Computer memory can be an overwhelming topic especially when faced with the seemingly never-ending list of acronyms such as RAM, ROM, DRAM, SRAM, DDR, SDRAM etc. The easiest way to decide which computer memory is right for you, is to think about your own basic requirements. For most, the basic considerations are the standard of memory, the capabilities of their computer’s motherboard, and the speed of memory they require.

As with new releases, computer memory generations are updated with increased memory bus and speed capabilities of the RAM module format, leading to increased performance. It is important to consider the capabilities of your motherboard. For example, if your motherboard has a DDR3 slot, it won’t work with the newer DDR4 nor the older DDR2. It is also important to remember that laptop RAM and desktop RAM are not one of the same.

Memory capacity is described in terms of “sticks” and “kits”. A stick of memory is equivalent to one module of memory.

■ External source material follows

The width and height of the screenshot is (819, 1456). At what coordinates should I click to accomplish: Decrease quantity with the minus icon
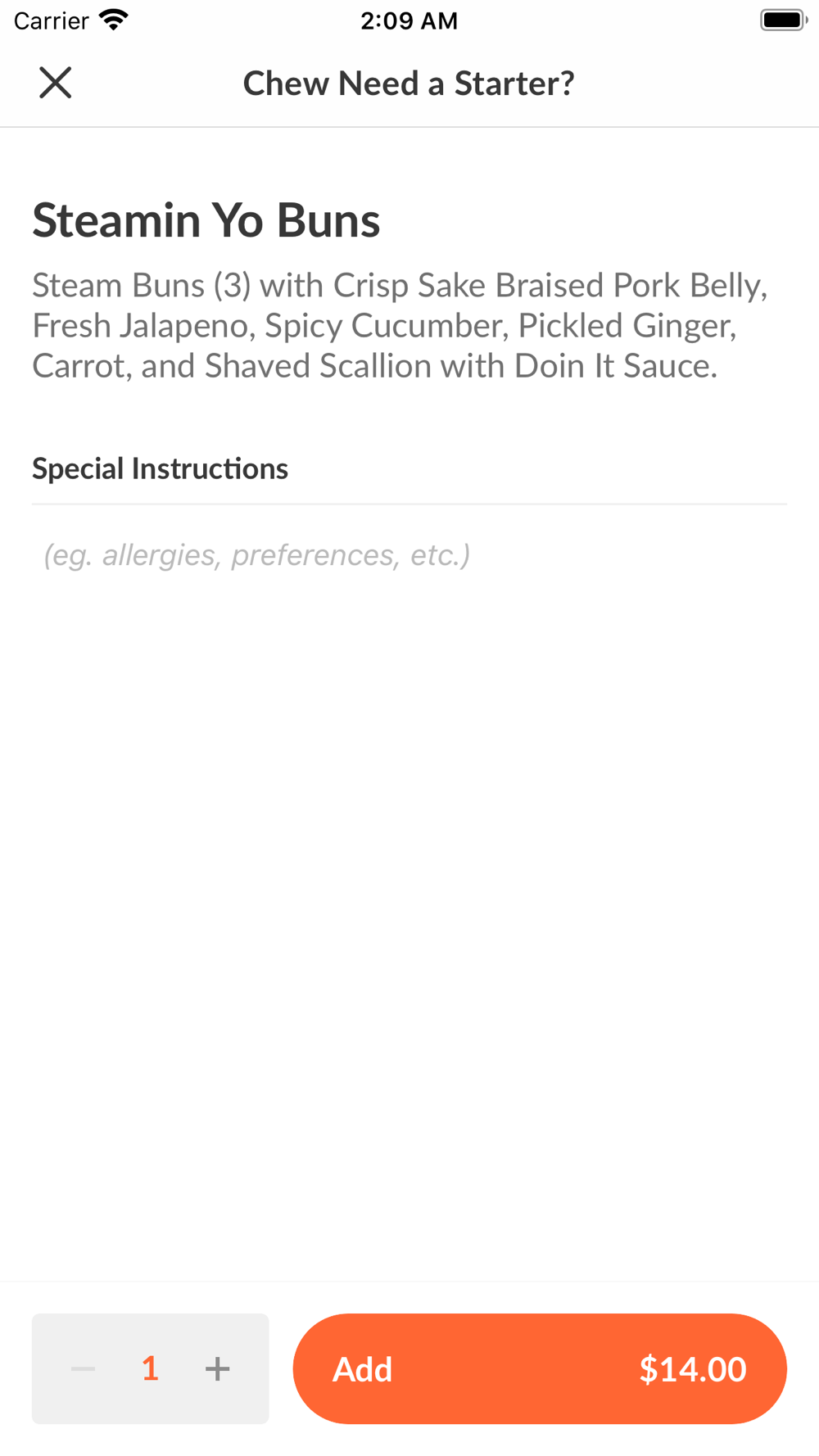[x=83, y=1368]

A kit of memory amounts to 2 or more modules of memory. Similar to earlier, you must consider the capabilities of your motherboard before choosing your memory capacity. If your motherboard has 2 slots, it follows that you can only install 2 modules of memory. Likewise, the GB per module limit must be taken into account. Generally speaking, you need at least 4GB of RAM to run a computer. This amount of memory is not ideal however, which is why most recommend 8GB of RAM for a new computer. .

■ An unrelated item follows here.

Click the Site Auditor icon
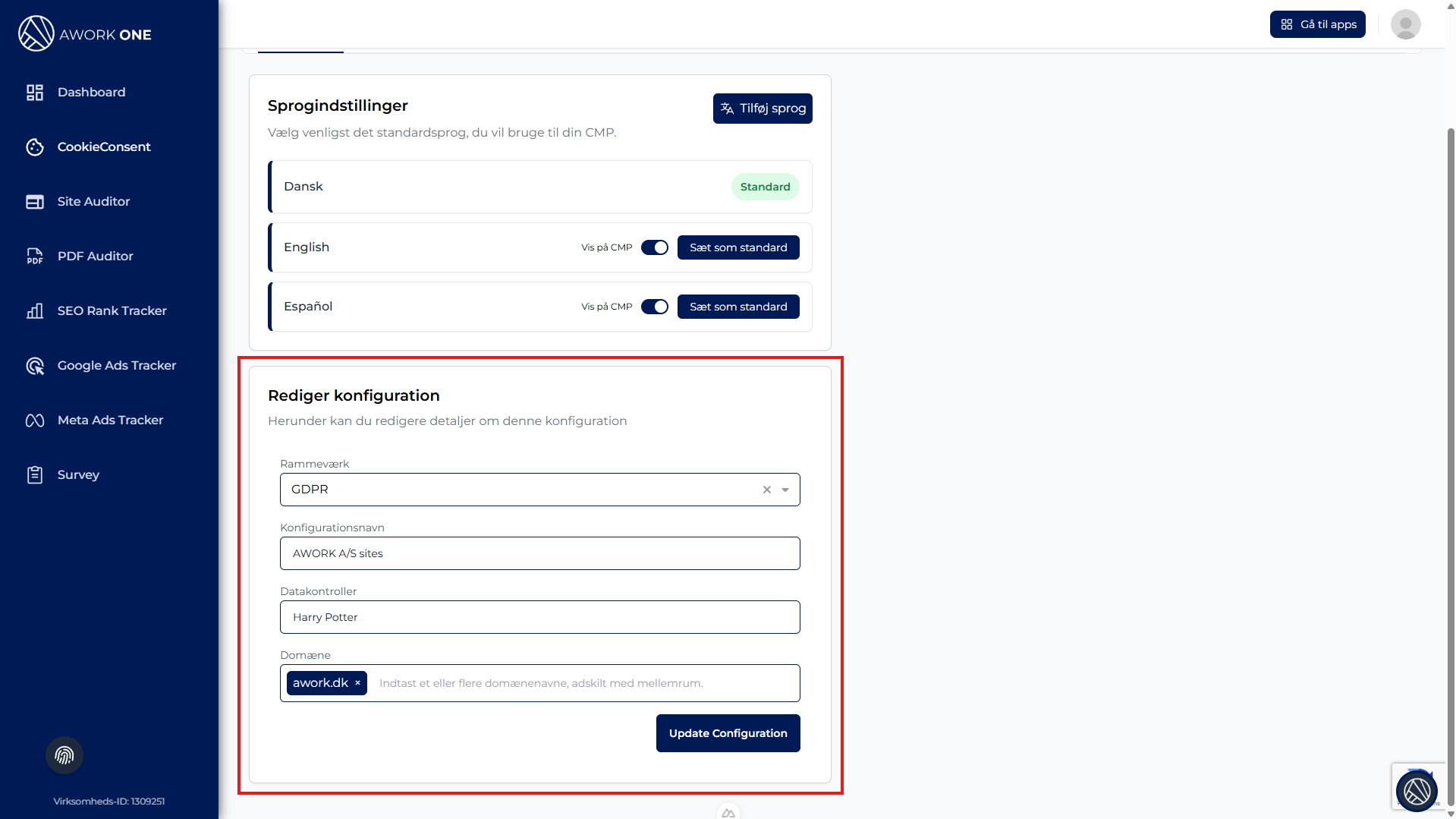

The performance of your computer memory can be assessed in terms of speed and timing, The speed rating of your RAM module is an expression of its data transfer rate. The faster the number, the faster your computer can store and retrieve the data stored in local memory. Timing is expressed as a series of four numbers such as 8-8-8-24. Essentially, memory timing is centered around the period of latency. This is how fast the RAM module can access its own hardware. Lower latency means faster data access, therefore faster operation of your computer overall. Though it may be tempting to go for the lowest latency, you should take into account that the overall performance differences are slight.

Overall, before making any decision on memory, you should begin by researching the capabilities of your computer motherboard as this will tell you the scope that you’re working within. From there, you can choose your memory according to your speed preferences. Consider your overall usage of your computer to determine how important the various memory specifications are to you.